Most heart disease patients don’t get diagnosed until it’s too late. There may be little to no symptoms in the early stages of disease. Silent signs — like high blood pressure — may go unrealized without regular checkups. Other warning signals, such as fatigue or shortness of breath, may be mistakenly attributed to aging. Delayed diagnoses leave patients with few treatment options, forcing them to manage the disease for the rest of their lives.

“Even when people start having symptoms for a lot of different cardiovascular diseases, especially these very chronic ones, they develop over the course of decades,” Hutcheson says. “We have a lot of interest in these really low-cost modalities that you could put, say, into a general practitioner’s office to help find people who are in need of further workup.”

The first digital stethoscope that could record heart sounds originated decades ago, but doctors didn’t know how to interpret the signals.
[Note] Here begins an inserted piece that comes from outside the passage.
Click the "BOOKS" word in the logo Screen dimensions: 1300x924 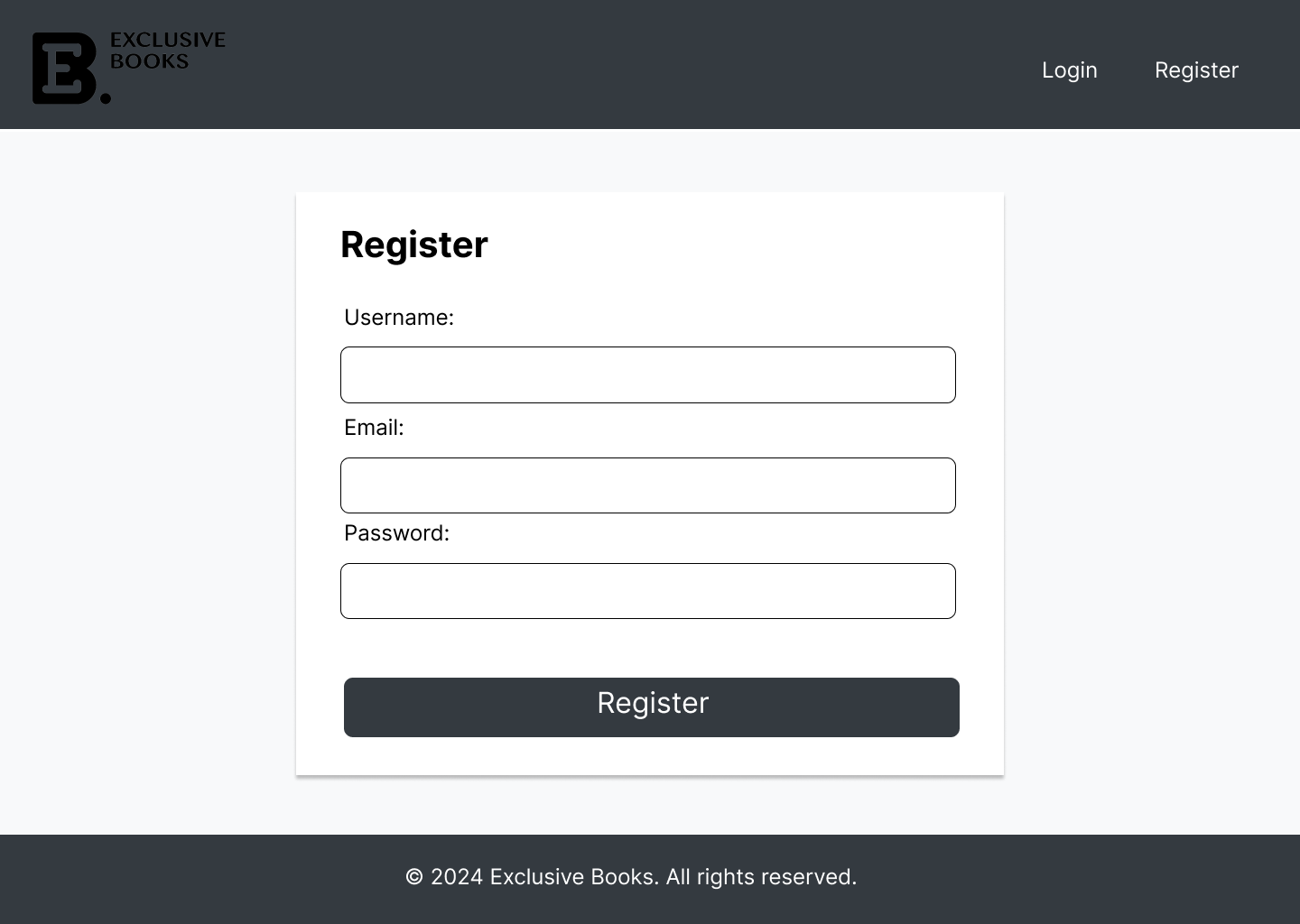(x=149, y=61)
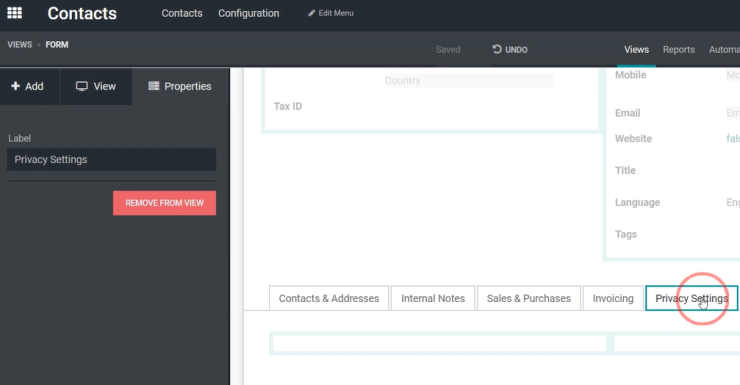Click the monitor icon on View
This screenshot has width=740, height=385.
(82, 86)
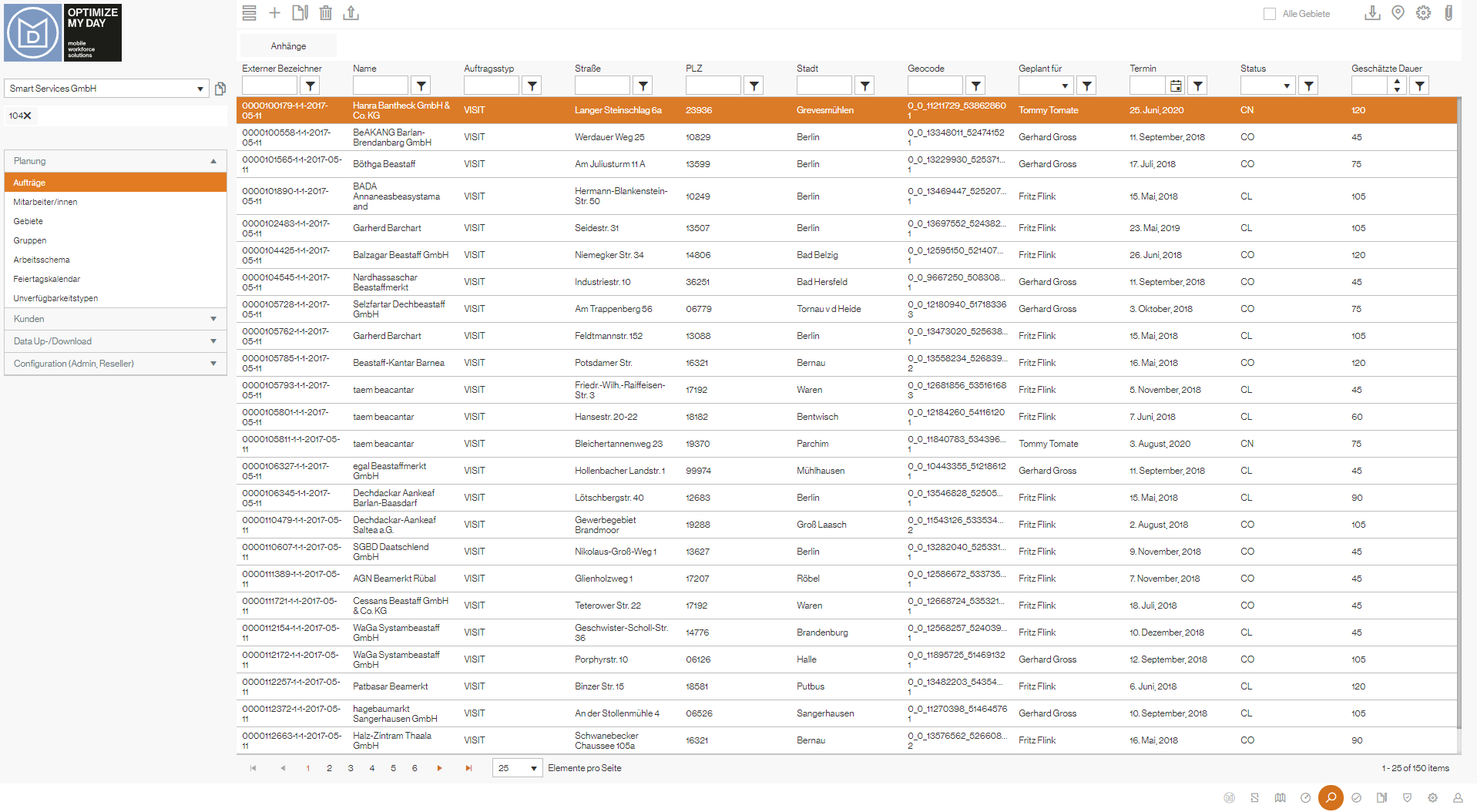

Now, researchers such as Hutcheson and Valentina Dargam, an FIU research assistant professor of biomedical engineering, are using artificial intelligence to pinpoint previously undetectable heart sound abnormalities that could be early signs of disease.

In their research, Dargam led preclinical studies to determine what new information could be gleaned through AI analysis of the two sounds that make up a heartbeat. She recorded mice hearts with a digital stethoscope and ran the tapes through a machine learning algorithm trained to identify abnormalities. She found the algorithm around 95% accurate at detecting healthy heart sounds and around 85% accurate for detecting unhealthy heart sounds.

“From the mice, what we’ve learned is that, yes, we can identify these early markers of disease,” Dargam says. “That gives us the motivation and the preliminary data or proof of concept to say, ‘OK, look, we could potentially also find early markers of disease in humans. Maybe it is worth starting a trial.’”

The team has received interest from Baptist Health South Florida to transition to human studies, which could uncoverer more variability in heart sounds according to a patient’s body shape and sex. Clinical trials could start within the next six months, depending on funding and regulatory approval.